A Study of Rucaparib as Switch Maintenance Following Platinum-Based Chemotherapy in Patients With Platinum-Sensitive High-Grade Serous or Endometrioid Epithelial Ovarian Primary Peritoneal or Fallopian Tube Cancer
Brief description of study
Patients enrolled into this study will be stratified into 3 groups based on gene mutations
identified in their tumor tissue. The purpose of this study is to evaluate patient response
to maintenance treatment with rucaparib versus placebo. Response to treatment will be
analyzed based on homologous recombination (HR) status of tumor samples.
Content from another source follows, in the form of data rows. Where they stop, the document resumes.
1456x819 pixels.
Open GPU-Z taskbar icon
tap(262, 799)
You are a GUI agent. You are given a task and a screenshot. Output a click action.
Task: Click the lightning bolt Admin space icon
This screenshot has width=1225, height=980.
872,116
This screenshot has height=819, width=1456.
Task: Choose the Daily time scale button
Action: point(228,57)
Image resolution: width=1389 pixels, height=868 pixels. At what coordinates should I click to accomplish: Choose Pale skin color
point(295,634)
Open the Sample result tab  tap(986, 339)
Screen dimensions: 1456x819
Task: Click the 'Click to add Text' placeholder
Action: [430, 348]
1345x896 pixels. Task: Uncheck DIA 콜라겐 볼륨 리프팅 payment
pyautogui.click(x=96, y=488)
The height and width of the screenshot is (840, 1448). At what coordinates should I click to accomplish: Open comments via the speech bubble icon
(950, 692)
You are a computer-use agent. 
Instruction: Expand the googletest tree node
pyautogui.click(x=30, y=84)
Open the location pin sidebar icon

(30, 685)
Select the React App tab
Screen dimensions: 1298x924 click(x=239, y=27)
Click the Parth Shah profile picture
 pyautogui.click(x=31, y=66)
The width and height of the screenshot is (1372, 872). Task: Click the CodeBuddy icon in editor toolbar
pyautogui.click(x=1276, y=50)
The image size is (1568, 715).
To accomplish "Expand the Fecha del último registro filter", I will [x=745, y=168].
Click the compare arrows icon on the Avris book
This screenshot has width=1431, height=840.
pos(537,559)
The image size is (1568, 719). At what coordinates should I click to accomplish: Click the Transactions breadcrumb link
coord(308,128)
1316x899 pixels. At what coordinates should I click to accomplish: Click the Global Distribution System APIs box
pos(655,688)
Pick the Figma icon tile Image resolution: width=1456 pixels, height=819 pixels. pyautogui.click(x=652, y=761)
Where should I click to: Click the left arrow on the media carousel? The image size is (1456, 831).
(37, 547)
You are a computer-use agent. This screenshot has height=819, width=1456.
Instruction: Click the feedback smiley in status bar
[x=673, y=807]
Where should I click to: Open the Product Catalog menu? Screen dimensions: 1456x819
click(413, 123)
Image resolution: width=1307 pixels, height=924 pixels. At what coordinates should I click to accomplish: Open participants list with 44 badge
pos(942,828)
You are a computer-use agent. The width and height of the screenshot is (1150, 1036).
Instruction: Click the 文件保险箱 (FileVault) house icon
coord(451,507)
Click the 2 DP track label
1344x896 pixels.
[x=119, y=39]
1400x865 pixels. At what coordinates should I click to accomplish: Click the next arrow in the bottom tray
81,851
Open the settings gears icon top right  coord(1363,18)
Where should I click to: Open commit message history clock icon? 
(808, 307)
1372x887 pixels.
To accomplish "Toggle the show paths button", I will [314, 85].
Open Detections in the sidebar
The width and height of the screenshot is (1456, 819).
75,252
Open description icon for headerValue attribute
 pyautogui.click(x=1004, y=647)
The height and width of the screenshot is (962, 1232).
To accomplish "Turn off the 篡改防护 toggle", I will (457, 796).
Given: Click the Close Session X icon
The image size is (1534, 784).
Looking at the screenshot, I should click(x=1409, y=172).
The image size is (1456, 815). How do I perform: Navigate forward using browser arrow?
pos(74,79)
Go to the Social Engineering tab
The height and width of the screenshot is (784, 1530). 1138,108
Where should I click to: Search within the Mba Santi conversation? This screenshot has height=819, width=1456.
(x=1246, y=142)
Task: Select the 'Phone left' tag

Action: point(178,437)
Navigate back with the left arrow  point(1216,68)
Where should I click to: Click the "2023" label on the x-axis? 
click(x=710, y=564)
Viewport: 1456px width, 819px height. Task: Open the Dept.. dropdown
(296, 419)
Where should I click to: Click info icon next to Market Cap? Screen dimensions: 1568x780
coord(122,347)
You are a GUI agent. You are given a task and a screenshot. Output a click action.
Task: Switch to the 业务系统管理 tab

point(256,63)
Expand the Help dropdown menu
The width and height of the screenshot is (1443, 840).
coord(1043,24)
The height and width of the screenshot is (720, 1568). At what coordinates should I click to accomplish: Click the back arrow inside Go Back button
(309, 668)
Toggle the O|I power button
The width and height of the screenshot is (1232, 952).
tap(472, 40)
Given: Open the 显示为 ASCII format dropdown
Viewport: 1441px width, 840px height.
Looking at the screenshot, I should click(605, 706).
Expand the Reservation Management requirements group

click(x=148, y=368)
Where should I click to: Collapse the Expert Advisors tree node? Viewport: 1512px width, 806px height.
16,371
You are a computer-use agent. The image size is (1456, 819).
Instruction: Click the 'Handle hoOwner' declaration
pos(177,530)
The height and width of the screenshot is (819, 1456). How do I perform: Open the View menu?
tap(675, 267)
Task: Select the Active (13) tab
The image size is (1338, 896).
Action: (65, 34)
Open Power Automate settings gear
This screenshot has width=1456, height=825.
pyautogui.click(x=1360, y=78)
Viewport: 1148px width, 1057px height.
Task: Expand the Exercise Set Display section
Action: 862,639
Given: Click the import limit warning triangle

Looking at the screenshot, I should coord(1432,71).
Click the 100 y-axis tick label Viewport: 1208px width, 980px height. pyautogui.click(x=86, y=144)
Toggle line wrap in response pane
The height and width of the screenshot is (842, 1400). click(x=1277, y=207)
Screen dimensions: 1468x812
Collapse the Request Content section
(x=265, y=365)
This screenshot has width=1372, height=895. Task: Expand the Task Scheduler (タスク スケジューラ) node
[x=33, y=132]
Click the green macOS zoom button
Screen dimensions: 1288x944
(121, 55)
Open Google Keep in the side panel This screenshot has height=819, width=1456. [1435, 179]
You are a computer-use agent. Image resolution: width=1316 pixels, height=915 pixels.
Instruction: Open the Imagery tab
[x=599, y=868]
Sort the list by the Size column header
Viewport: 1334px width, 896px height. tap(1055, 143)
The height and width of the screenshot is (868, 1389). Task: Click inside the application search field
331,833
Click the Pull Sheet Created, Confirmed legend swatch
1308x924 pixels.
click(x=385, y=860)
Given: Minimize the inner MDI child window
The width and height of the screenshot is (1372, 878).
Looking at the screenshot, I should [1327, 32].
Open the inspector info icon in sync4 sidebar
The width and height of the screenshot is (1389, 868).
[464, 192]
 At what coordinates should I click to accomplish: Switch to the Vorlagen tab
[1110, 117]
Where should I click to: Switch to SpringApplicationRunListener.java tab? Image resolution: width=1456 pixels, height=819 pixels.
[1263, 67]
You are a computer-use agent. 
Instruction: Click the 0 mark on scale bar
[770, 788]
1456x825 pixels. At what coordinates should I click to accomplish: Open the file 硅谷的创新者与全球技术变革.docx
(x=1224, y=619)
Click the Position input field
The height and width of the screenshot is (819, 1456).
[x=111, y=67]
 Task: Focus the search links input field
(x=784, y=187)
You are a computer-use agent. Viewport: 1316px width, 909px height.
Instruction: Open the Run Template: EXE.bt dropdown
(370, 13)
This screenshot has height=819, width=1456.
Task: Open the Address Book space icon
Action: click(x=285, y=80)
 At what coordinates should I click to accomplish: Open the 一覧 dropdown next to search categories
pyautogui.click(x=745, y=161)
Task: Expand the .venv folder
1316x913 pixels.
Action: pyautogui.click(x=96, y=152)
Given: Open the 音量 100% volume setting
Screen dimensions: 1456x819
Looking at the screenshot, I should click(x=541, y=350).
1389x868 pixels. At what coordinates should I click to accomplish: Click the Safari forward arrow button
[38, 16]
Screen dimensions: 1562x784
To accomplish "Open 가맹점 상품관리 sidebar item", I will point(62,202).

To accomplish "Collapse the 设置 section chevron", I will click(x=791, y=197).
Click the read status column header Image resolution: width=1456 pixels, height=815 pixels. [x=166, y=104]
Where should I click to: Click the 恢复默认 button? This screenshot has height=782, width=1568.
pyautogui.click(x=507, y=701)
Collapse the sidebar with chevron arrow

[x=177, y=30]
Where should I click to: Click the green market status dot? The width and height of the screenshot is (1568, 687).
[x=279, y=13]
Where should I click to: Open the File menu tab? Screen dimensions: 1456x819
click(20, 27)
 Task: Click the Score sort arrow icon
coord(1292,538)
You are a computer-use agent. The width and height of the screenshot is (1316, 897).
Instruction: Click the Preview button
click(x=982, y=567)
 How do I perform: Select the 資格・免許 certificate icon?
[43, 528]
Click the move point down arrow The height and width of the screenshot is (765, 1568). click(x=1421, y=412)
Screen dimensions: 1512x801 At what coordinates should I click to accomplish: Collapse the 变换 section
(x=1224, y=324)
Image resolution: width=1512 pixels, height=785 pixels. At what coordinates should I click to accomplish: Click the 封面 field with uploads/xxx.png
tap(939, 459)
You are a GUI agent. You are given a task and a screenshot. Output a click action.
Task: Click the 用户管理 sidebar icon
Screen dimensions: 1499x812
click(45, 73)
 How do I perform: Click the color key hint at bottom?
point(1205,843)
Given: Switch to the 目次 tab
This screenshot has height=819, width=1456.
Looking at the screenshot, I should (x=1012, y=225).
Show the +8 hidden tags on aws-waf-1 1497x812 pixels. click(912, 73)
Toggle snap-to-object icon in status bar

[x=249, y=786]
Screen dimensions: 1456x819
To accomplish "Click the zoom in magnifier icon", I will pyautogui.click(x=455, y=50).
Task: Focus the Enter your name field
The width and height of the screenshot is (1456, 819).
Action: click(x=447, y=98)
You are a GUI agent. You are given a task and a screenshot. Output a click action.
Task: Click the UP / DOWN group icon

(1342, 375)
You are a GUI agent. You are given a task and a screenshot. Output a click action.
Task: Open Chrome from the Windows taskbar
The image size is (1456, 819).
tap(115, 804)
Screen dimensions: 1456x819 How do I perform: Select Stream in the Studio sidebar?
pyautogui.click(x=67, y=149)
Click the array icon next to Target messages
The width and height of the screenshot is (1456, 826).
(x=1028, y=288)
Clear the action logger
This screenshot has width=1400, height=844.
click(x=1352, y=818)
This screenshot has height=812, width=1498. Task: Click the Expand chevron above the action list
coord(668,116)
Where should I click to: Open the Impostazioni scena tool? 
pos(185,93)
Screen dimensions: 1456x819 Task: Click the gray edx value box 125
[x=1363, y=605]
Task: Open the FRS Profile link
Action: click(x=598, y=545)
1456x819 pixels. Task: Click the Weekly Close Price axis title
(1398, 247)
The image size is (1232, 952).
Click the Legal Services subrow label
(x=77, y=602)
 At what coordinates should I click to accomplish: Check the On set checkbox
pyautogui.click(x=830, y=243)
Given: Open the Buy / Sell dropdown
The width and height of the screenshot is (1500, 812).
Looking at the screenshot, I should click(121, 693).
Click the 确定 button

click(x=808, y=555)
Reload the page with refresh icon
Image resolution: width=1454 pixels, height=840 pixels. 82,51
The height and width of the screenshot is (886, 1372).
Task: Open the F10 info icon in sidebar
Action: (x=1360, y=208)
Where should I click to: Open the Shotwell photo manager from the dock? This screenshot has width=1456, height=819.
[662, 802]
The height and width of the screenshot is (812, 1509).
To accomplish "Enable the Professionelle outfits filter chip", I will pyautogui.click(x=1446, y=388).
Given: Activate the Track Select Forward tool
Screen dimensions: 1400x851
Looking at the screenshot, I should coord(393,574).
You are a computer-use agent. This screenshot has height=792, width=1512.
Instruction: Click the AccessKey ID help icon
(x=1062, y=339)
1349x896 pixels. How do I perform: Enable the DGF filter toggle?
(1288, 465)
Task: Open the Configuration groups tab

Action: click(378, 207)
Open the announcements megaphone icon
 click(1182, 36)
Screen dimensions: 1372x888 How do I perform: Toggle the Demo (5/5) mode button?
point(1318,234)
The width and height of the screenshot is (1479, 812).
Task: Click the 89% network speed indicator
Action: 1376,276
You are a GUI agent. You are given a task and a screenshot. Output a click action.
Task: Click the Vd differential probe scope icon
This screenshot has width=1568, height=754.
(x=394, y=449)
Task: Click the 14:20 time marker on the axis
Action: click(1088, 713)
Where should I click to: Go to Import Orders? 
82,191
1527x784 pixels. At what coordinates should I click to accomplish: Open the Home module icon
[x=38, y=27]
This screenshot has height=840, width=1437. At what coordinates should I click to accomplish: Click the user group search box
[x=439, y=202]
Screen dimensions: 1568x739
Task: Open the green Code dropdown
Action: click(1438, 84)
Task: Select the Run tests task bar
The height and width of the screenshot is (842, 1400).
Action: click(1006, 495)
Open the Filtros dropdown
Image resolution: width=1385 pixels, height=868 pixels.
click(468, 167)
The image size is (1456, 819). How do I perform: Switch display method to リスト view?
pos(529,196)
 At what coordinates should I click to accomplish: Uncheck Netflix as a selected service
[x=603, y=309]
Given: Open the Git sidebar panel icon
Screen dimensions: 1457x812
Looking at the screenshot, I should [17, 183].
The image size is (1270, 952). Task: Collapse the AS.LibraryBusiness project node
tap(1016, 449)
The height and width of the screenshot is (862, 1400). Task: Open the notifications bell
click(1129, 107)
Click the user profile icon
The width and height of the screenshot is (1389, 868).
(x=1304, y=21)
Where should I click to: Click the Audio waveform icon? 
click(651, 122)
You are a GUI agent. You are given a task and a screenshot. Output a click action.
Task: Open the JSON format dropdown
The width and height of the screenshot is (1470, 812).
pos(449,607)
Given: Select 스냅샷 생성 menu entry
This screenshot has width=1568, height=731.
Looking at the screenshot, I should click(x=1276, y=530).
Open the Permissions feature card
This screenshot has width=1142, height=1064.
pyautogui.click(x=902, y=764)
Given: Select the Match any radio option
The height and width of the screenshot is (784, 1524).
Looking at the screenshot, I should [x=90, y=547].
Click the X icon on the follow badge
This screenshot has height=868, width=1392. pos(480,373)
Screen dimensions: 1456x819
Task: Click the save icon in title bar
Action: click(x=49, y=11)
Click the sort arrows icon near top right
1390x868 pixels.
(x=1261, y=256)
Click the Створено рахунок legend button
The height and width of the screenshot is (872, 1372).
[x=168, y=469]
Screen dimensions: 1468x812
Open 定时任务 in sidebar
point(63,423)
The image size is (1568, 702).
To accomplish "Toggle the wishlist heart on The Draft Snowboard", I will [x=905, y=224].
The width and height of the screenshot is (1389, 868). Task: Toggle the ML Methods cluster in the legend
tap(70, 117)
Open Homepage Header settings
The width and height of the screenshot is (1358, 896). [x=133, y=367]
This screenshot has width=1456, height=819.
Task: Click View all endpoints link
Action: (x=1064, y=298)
Clinical Study Identifier: NCT01968213
Detailed Study Description
Rucaparib is an orally available, small molecule inhibitor of poly-adenosine diphosphate
[ADP] ribose polymerase (PARP) being developed for treatment of ovarian cancer associated
with homologous recombination (HR) DNA repair deficiency (HRD). Clinical data have shown that
ovarian cancer patients with and without evidence of a gBRCA mutation benefit from treatment
with a PARP and that maintenance treatment with a PARP inhibitor following a response to
platinum-based treatment increases PFS in patients with ovarian cancer. While patients with a
BRCA mutation derived the most benefit, patients without evidence of a BRCA mutation also
derived significant benefit.
Patients enrolled into this study will be stratified into 3 groups based on tumor HRD status.
The purpose of this study is to identify which of these groups of patients will most likely
benefit from treatment with rucaparib. It is anticipated that rucaparib will provide
therapeutic benefit and increase PFS in patients with HRD associated with a BRCA gene
mutation or other HR gene alteration.